第357話「犯罪スケジュール」(通算第567回目)

放映日:1979/6/1

 

 

ストーリー

午後2時、謎の男は電話ボックスから森川倉庫に、地下のトランクルームに30分後に爆発する時限爆弾を仕掛けたという脅迫電話を入れた。

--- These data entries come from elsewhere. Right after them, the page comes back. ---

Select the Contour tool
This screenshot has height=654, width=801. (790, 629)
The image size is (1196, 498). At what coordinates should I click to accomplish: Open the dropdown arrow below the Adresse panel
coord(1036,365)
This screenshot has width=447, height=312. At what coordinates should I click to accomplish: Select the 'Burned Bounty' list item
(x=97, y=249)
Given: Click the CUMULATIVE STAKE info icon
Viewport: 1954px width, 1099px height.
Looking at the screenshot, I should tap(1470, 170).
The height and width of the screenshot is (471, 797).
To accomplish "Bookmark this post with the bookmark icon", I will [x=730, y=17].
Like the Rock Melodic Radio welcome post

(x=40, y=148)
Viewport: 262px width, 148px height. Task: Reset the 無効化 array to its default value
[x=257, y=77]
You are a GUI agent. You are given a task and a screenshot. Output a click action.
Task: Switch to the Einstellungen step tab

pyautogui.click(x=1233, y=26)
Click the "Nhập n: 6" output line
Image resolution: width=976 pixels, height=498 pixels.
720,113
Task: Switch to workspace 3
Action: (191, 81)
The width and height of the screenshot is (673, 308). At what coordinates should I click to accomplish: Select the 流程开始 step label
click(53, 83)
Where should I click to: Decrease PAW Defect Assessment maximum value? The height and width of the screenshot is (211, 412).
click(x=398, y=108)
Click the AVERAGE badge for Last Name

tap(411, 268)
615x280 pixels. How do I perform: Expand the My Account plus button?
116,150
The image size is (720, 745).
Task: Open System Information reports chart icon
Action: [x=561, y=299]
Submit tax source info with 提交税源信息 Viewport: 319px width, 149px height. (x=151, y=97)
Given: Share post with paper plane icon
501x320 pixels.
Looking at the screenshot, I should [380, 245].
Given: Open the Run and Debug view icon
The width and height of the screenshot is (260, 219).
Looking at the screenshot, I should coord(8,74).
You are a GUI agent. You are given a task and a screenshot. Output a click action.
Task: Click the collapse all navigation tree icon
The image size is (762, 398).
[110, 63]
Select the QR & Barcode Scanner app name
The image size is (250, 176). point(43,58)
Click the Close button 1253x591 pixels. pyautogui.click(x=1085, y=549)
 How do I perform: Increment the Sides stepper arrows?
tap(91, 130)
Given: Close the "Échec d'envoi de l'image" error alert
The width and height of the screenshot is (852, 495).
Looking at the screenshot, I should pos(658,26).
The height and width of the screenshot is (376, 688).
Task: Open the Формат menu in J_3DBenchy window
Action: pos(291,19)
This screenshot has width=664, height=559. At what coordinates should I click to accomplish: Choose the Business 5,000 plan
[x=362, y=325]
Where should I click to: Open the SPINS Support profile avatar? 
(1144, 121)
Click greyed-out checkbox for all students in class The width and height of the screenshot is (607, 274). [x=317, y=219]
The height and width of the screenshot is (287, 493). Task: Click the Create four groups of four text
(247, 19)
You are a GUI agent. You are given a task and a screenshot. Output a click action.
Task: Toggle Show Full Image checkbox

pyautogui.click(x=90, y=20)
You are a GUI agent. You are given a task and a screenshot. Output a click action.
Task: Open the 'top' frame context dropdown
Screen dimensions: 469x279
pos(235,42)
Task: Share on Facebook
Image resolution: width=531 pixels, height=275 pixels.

森川倉庫管理部の芝岡部長(田口計さん)の通報を受け、野崎と島と田口と岩城が森川倉庫に急行し、芝岡の案内でトランクルームに入った。

トランクルームからは煙が出ていた。

野崎達は警備責任者の鈴木(大矢兼臣さん)から貸金庫の鍵を手渡され、全てのロッカーを開錠し、調査した。

トランクルームには発煙筒が仕掛けられていた。

島はトランクルーム内の円筒形のゴミ箱の中から時限爆弾を発見し、午後2時30分の直前にリード線を抜き、解除することに成功した。

時限爆弾の中身は爆薬ではなく石灰で、偽物だった。

犯人は警備員の話によると、出入りの清掃業者に扮装して地下のトランクルームに潜入していた。

犯人は作業用の帽子をかぶり、マスクを着用していたため、人相が不明だった。

時限装置に使用されていた時計は市販品で、発煙筒は自動車の非常連絡用の市販品だった。

藤堂は野崎と田口に時計の販売経路を、石塚に発煙筒の販売経路、山村にトランクルームの契約者の捜査を命令した。

島は前科者の捜査をするために出動しようとした。

芝岡が一係室を訪れ、事件を契機に、七曲署に森川倉庫の警備体制の強化の指導を要請した。

芝岡は混乱に乗じて、顧客の大切な預かり物を盗まれることを危惧した。

藤堂は芝岡の要請を承諾した。

芝岡は島に、森川倉庫の地下室の構造を説明した。

トランクルームの出入り口は1ヶ所のみで、奥が二重扉となっていた。

客はエレベーターから貸金庫に入ることができた。

森川倉庫の非常扉の鍵も鈴木が保管していた。

非常扉を開けると階段があり、上ると通用口から外に出ることができた。

島は訓練計画表を完成させ、芝岡に計画表を渡したが、警備員には当日に口頭で説明するように要請し、他の社員に口外することを禁止させた。

訓練計画の概略は

*犯人が警備員を混乱させるために、トランクルームに時限発火装置のついた発煙筒を設置し、手製の時限爆弾をロッカーにセットしたと想定する。

*午後3時、警備員に発煙筒の煙を噴き出させる。

*同時に、芝岡から七曲署に通報があり、七曲署から島の覆面車に緊急無線連絡が入る。

*さらに島の連絡で同僚刑事2名が現場に急行する。

*一方、警備員2名が非常持ち出し用のトランクと消火器を持って待機する。

*捜査員が到着するのは5分から10分後で、鈴木からロッカーの鍵を受け取り、爆発物を捜索し、発見次第、直ちに非常口から屋外に出て、時限装置の解除作業を行う。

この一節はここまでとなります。